Dr. Nicolay glowed with a smiling revulsion that Holliwell imagined must be Central European. He was at the point of allowing the doctor to supervise his removal when he saw that a honey-haired Compostelan lady had come down along the side aisle and was poised to address him. The lady was striking and her aspect amiable. He waited.

“I could be forgiven, Dr. Holliwell, could I not, if I inferred from your manner and the tone of your remarks that your attitude toward my country is ambiguous?” Her smile was demure, conventual and unthreatening. Holliwell blushed.

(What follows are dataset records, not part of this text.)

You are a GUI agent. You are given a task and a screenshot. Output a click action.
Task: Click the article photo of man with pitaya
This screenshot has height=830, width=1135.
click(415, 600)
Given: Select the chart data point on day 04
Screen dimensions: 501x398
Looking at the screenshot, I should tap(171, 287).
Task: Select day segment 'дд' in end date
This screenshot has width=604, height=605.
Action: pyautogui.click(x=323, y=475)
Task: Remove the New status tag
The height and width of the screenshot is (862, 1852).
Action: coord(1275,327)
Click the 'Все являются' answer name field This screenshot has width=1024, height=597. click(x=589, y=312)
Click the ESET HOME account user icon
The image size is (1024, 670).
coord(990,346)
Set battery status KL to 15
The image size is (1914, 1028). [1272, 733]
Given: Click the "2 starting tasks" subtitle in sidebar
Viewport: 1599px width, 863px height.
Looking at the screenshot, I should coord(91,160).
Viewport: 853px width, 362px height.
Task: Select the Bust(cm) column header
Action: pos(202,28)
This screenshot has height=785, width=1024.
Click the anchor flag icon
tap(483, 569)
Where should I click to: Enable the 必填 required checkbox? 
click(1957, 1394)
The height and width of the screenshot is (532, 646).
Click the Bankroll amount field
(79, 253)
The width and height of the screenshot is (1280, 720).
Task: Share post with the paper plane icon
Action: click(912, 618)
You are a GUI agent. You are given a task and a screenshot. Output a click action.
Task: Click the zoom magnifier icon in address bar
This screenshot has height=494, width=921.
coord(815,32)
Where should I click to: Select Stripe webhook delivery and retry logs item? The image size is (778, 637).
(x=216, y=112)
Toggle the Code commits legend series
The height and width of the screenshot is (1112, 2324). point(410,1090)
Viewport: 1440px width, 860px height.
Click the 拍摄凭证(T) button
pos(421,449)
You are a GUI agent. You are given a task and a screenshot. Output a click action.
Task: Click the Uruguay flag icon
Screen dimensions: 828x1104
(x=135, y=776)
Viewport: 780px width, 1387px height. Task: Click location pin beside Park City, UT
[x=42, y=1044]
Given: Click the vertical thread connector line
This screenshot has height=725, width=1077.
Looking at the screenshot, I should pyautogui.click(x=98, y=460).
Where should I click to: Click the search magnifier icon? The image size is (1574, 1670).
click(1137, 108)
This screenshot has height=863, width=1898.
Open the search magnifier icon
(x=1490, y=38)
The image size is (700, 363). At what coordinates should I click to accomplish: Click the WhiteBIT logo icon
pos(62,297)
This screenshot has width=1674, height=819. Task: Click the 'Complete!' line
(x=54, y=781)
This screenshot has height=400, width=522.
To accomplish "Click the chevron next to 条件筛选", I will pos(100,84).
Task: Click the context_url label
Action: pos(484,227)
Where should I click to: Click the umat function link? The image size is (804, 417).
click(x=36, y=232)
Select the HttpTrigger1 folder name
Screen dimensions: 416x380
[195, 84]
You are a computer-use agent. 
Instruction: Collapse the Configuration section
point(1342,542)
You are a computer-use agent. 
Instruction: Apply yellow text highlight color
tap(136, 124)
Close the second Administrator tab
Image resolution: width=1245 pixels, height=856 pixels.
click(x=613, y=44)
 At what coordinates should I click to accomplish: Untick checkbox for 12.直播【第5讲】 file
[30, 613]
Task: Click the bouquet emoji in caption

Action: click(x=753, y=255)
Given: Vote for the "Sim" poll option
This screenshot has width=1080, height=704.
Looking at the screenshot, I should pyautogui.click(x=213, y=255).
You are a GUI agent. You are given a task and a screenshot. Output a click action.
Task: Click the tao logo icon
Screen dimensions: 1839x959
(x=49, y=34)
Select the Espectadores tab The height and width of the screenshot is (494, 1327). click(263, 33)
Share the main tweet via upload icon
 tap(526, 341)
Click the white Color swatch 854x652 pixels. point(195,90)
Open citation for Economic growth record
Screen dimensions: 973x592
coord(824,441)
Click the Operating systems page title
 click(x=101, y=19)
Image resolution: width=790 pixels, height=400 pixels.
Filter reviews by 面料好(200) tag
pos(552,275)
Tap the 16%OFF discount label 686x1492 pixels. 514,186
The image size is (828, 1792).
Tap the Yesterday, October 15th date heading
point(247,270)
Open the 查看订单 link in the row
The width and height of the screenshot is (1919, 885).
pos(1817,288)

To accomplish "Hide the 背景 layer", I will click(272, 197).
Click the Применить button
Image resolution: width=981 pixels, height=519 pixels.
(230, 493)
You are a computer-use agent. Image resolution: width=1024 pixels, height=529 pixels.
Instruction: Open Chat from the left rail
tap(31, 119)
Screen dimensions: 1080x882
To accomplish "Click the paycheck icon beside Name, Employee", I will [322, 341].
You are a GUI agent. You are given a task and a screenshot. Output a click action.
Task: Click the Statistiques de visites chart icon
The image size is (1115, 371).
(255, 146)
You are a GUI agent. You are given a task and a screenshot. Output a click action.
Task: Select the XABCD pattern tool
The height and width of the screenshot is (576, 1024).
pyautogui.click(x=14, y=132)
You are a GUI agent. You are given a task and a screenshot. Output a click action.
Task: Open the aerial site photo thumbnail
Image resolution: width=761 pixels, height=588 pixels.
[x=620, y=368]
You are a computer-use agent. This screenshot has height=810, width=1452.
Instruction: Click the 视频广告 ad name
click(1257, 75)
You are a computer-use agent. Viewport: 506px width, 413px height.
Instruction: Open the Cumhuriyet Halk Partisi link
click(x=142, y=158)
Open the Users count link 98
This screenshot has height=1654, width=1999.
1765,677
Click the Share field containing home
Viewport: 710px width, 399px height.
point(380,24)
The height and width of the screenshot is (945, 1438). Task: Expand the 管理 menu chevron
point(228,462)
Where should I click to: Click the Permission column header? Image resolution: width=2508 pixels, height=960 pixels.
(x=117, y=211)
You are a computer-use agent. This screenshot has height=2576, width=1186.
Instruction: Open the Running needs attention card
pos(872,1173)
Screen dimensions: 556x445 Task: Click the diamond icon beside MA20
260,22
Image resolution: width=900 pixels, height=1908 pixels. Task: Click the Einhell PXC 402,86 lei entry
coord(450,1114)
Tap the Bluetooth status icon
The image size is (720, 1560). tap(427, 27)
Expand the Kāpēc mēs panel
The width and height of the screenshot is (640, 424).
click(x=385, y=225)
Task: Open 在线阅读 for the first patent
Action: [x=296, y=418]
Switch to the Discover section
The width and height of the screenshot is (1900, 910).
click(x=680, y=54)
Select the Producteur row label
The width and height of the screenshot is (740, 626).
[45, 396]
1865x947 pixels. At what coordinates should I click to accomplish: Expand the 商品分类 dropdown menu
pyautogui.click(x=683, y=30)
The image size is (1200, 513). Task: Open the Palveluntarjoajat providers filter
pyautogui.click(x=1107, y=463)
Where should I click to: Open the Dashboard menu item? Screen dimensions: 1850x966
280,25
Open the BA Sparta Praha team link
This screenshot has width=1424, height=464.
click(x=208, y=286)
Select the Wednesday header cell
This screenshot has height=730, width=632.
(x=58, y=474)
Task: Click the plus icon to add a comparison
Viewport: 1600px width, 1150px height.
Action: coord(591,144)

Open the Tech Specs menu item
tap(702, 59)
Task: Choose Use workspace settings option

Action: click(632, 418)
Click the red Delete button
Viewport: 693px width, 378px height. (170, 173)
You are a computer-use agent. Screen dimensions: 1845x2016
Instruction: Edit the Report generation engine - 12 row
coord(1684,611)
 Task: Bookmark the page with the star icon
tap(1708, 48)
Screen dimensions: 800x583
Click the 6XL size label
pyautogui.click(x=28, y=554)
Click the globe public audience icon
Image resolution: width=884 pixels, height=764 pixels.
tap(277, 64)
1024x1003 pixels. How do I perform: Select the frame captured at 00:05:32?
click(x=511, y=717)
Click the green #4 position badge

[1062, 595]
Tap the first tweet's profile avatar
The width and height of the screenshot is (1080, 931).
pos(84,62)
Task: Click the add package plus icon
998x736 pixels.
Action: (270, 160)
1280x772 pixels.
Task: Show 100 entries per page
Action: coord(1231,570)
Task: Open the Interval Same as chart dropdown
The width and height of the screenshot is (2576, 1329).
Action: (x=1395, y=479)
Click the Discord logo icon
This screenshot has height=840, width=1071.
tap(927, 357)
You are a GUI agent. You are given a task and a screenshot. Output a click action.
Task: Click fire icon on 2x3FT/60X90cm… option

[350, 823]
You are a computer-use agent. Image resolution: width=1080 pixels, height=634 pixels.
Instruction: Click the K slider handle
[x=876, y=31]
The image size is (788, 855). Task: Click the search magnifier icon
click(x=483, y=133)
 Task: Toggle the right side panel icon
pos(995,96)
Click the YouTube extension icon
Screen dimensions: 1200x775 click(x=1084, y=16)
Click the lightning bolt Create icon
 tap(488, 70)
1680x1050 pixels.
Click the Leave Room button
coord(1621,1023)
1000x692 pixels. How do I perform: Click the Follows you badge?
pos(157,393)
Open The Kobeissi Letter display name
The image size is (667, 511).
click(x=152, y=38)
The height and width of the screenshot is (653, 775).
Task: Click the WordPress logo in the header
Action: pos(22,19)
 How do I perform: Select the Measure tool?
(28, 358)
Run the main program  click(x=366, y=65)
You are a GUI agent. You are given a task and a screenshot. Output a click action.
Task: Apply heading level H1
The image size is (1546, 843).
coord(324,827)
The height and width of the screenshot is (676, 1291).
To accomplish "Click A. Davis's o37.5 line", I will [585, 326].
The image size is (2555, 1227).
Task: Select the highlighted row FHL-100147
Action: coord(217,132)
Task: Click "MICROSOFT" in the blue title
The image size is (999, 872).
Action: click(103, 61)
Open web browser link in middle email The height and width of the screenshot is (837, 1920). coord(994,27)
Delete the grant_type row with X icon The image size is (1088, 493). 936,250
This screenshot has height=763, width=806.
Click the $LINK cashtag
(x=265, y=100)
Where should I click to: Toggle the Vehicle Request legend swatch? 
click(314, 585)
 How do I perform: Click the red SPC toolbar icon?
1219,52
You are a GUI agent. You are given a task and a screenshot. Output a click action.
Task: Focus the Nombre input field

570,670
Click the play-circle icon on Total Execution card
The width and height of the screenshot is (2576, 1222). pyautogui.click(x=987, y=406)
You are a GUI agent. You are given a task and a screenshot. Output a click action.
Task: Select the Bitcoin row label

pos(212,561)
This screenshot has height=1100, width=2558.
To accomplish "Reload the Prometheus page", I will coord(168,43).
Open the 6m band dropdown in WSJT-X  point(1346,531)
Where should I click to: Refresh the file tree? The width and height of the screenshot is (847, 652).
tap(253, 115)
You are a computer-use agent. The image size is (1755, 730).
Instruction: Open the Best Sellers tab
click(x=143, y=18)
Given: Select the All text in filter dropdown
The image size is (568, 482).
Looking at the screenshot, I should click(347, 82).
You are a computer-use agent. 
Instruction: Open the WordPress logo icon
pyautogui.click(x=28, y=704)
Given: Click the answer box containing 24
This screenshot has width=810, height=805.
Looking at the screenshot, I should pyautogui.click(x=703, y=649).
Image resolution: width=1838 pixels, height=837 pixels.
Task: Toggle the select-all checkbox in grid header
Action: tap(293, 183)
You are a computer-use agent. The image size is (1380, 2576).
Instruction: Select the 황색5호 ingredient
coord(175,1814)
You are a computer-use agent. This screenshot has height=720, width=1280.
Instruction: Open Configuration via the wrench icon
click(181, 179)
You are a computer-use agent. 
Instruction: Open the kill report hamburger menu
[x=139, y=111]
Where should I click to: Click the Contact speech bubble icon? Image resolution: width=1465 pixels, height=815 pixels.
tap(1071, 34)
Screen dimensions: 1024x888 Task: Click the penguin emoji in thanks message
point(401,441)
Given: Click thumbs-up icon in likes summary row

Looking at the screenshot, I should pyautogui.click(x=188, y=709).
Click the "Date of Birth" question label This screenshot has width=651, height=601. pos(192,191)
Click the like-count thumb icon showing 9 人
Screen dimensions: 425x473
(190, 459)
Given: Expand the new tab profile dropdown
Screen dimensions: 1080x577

“My attitude is friendly,” he said. “I’m sincere.” He had already set in motion the processes by which he hoped in time to forget utterly the evening behind him. It was not pleasant to be compelled to a defense. “I thought I would improvise. I was after a deeper seriousness that I may not have … If my countryman hadn’t already done so I’d consider apologizing.”

“No need for that, sir,” said the smiling young woman. “But isn’t this stylized despair an excuse for immorality? Doesn’t it explain away all duty? Don’t you think your attitude reflects the decadence of your own society?”

“Shall I answer in any particular order?” Holliwell asked.

“The libertine and the Communist are the one hand washing the other!”

It was the young blackshirt, who was lounging by the door in a
pistolero
’s crouch. There were several men with him who also favored dark shirts and tinted glasses.

“I’ve tried to answer your political objections,” Holliwell said evenly. “I’m not a political man.”

The
politiques
left looking unhappy. A whiff of Spanish menace, like cordite and jasmine, hung in the air. Holliwell, sobering up, was more and more driven into confrontation with the heedlessness of his demonstration.

The beautiful Compostelan lady in the aisle continued to smile on him.

“You were saying, Doctor?”

Holliwell looked at her blankly for a moment.

“The answer to all your questions is probably yes. Everything that’s known is someone’s excuse for something.”

The woman sat down in a chair that had been vacated. Holliwell was completely taken with her. He permitted himself to wonder if the debacle might not be turned around, if instead of waking up hung over and humiliated in his overpriced hotel room … it might be otherwise. Not a chance, he thought. Not this woman, not in this country. And not with him. He became once again aware of Nicolay, who was still beside him.